EU’s Borrell condemns ‘awful dictatorship’ in Afghanistan, calls attention to ‘gender apartheid’

Speaking at an event in Brussels, Josep Borrell, the High Representative of the European Union for Foreign Affairs and Security Policy, labeled the rule of the Taliban in Afghanistan as an “awful dictatorship” and highlighted the existence of “gender apartheid” in the country.

Borrell expressed concern that Afghanistan has seemingly disappeared from media coverage, emphasizing the prevalence of gender-based discrimination under the Taliban’s rule. He specifically referred to the situation as “gender apartheid,” noting that women and girls are being deprived of access to education, and the country is under the control of what he termed an “awful dictatorship.”

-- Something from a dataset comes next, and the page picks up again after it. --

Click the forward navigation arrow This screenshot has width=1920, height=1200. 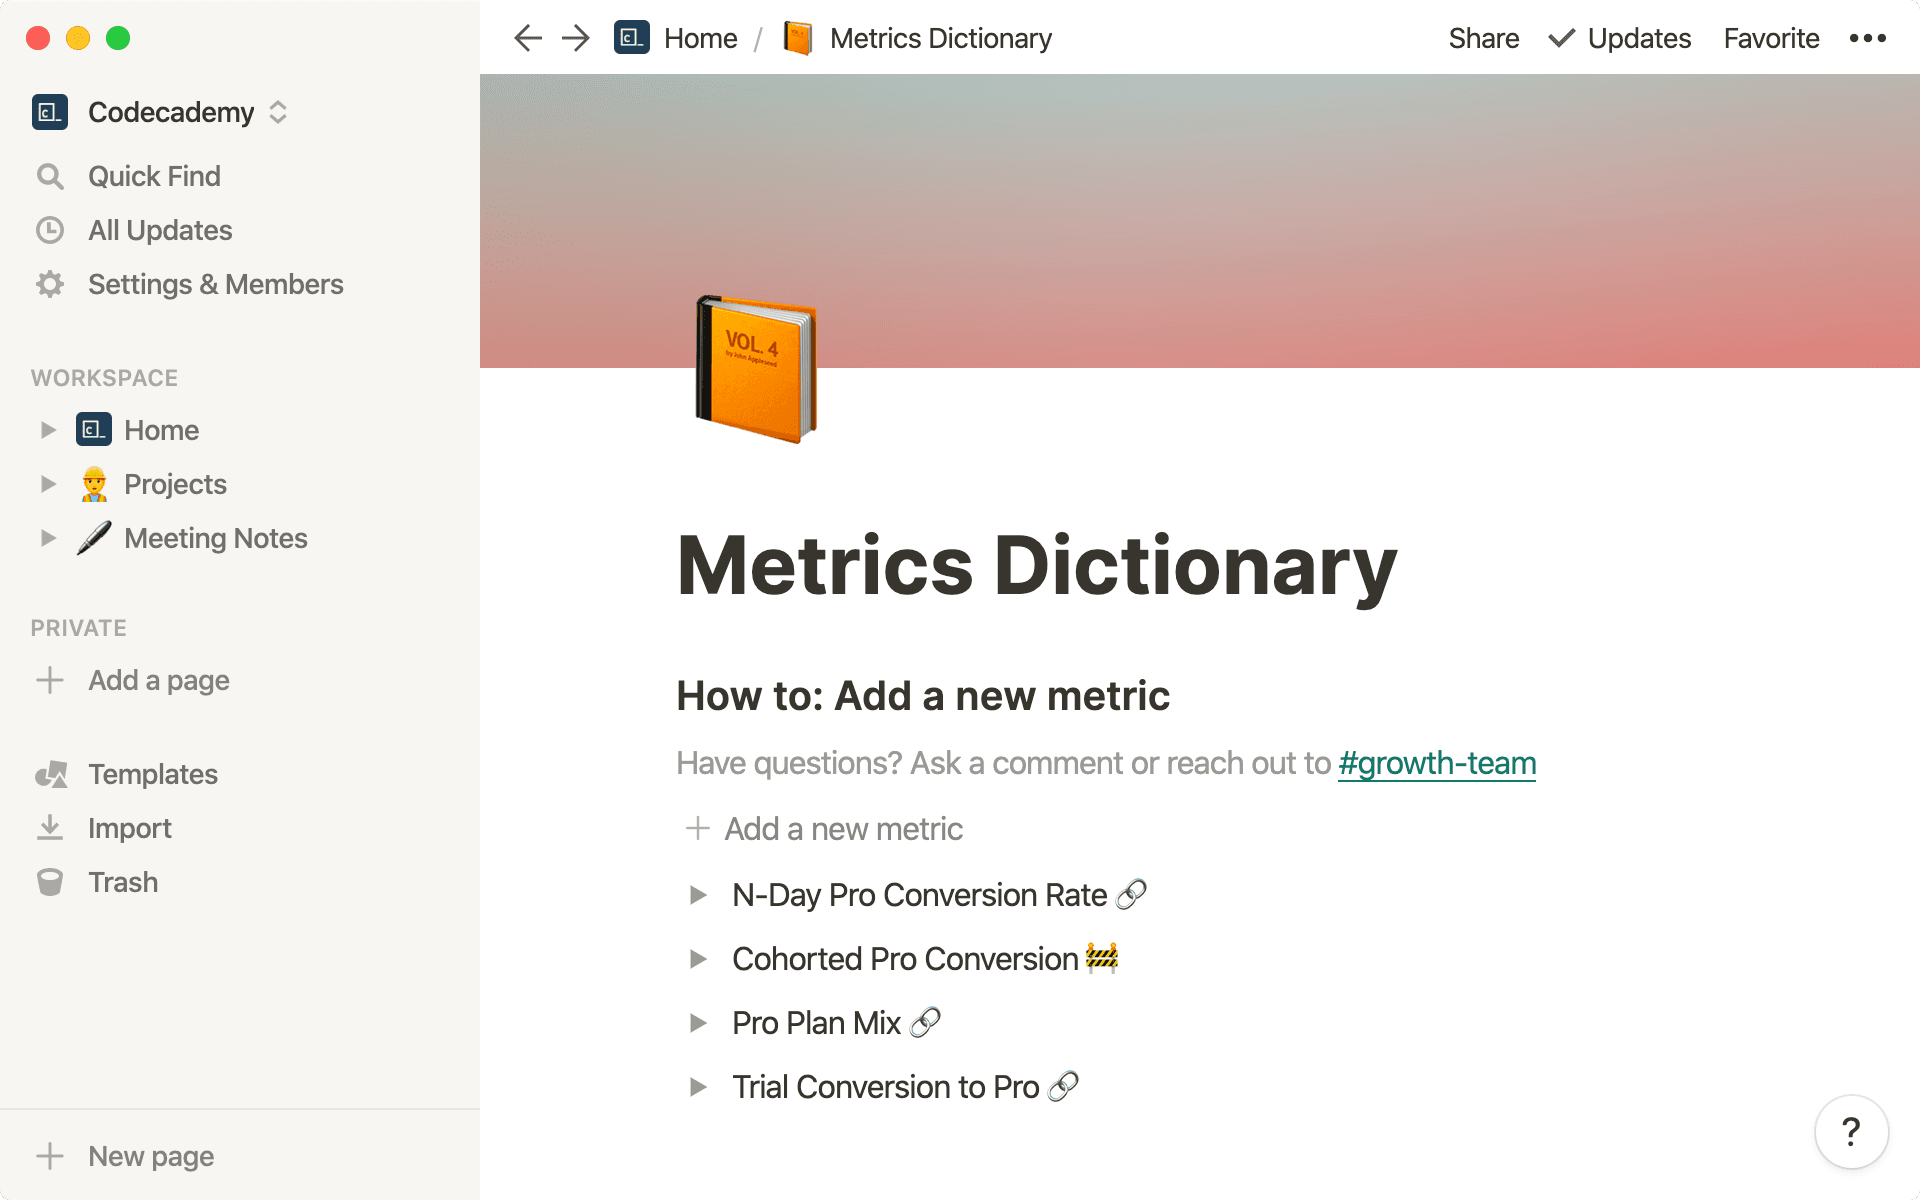tap(575, 38)
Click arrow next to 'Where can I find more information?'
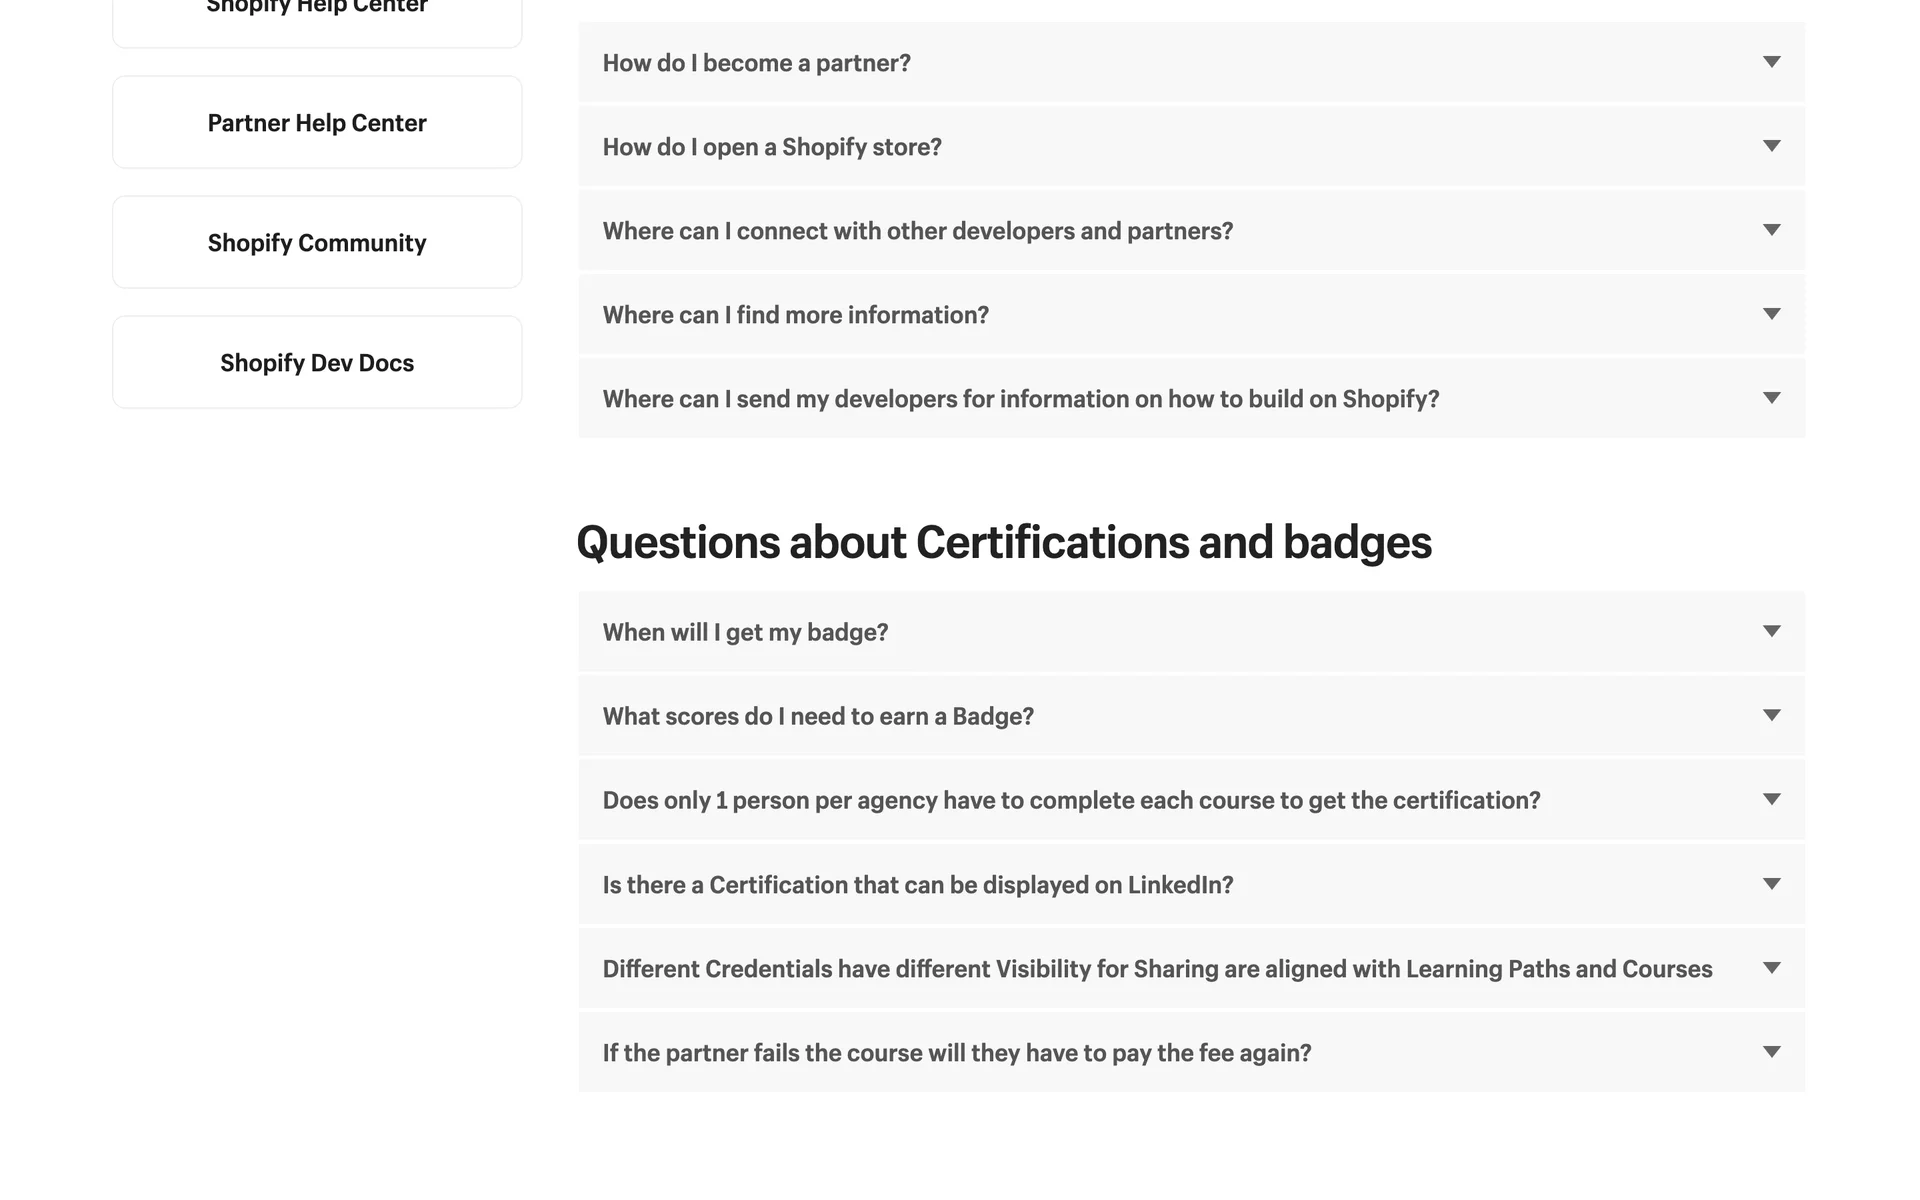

“In Afghanistan, you have a gender apartheid. Woman and girls are deprived from going to the schools, and an awful dictatorship is ruling the country,” Borrell stated during the event in Brussels.

For over two years, women and girls in Afghanistan have faced stringent restrictions imposed by the Taliban, affecting their education, employment opportunities, and subjecting them to social constraints.

Despite suppression of street protests, Afghan women opposed to Taliban policies continue to voice their dissent in small, indoor gatherings. During a recent protest, a group of girls lamented the removal of their identity by the Taliban, detailing their deprivation of basic rights and mental torture.

According to reports, at least four women’s rights activists—Zhulia Parsi, Neda Parwani, Manijha Sediqi, and Parisa Azada—are currently held in Taliban prisons. Their status and fate remain unclear. The latest Human Rights Watch report indicates that additional unnamed women’s rights activists and directors of underground schools are also in Taliban custody.

Farida Mohib, a women’s rights activist, called on the international community to stand by Afghan women in danger, urging pressure on the Taliban for the immediate release of detained girls.

The Taliban faces accusations of widespread human rights violations, particularly against women and girls. Independent institutions report not only violations of women’s rights but also the detention, mistreatment, and threats against protesting women, a stance consistently denied by the Taliban.